[Data entries]

⁂

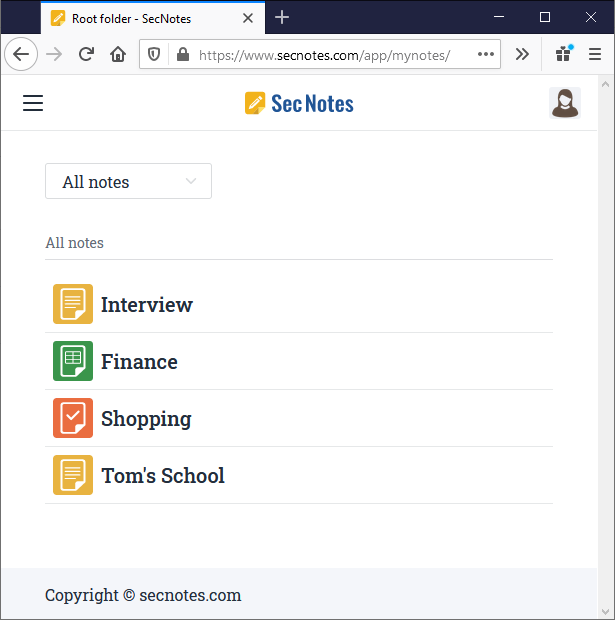Screen dimensions: 615x620
Task: Go back to previous page
Action: click(x=21, y=55)
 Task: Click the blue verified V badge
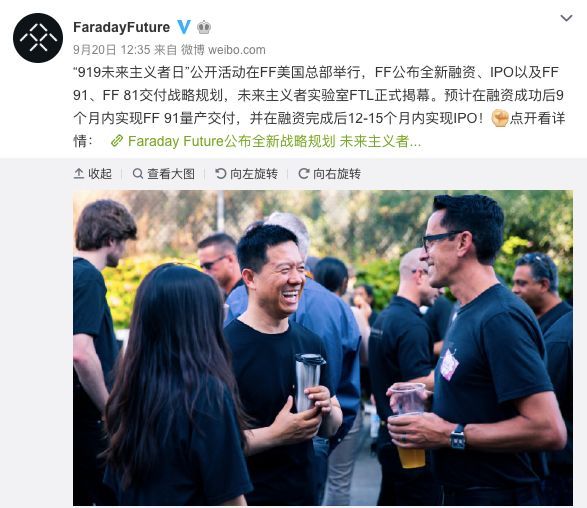point(184,27)
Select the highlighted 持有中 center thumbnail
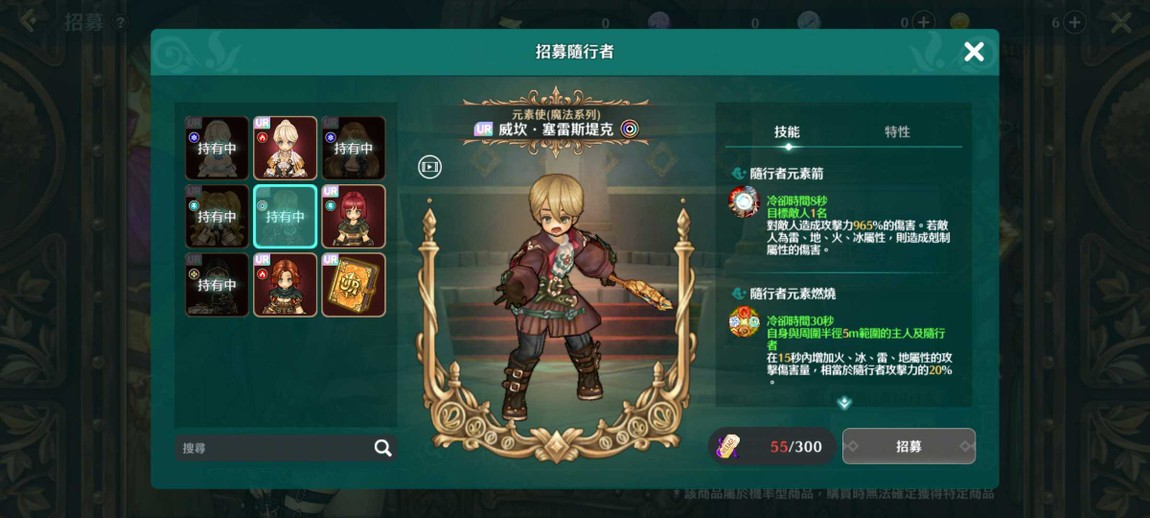 285,216
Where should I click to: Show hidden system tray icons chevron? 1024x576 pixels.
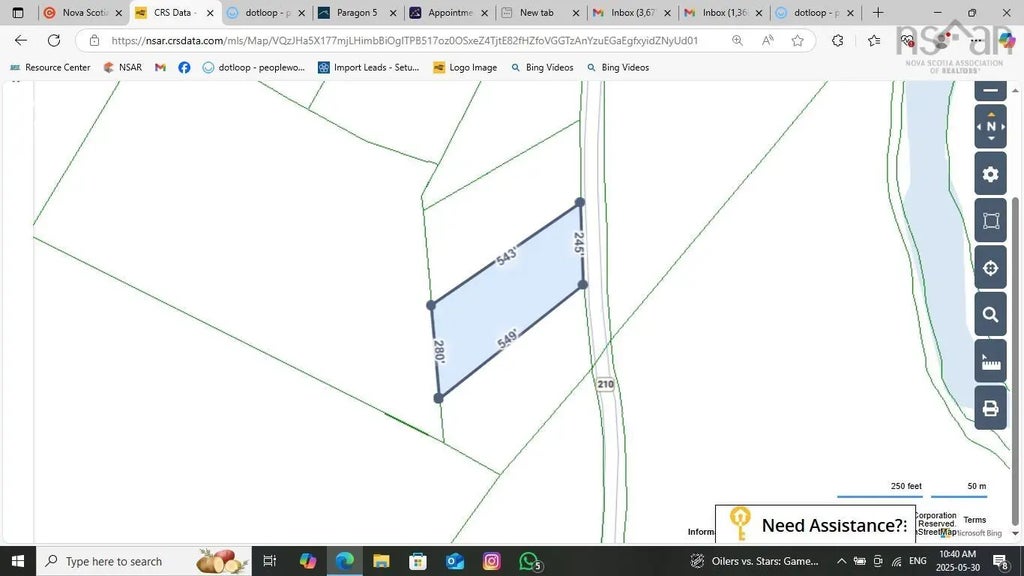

⁂

Exercise description:
Please pull every line of text from the material above and reproduce it word for word, leaving the pictures out.

Solution for this task:
Screen dimensions: 615x620
Task: Go back to previous page
Action: click(x=21, y=55)
 Task: Click the blue verified V badge
point(184,27)
Select the highlighted 持有中 center thumbnail
 285,216
Where should I click to: Show hidden system tray icons chevron? 1024x576 pixels.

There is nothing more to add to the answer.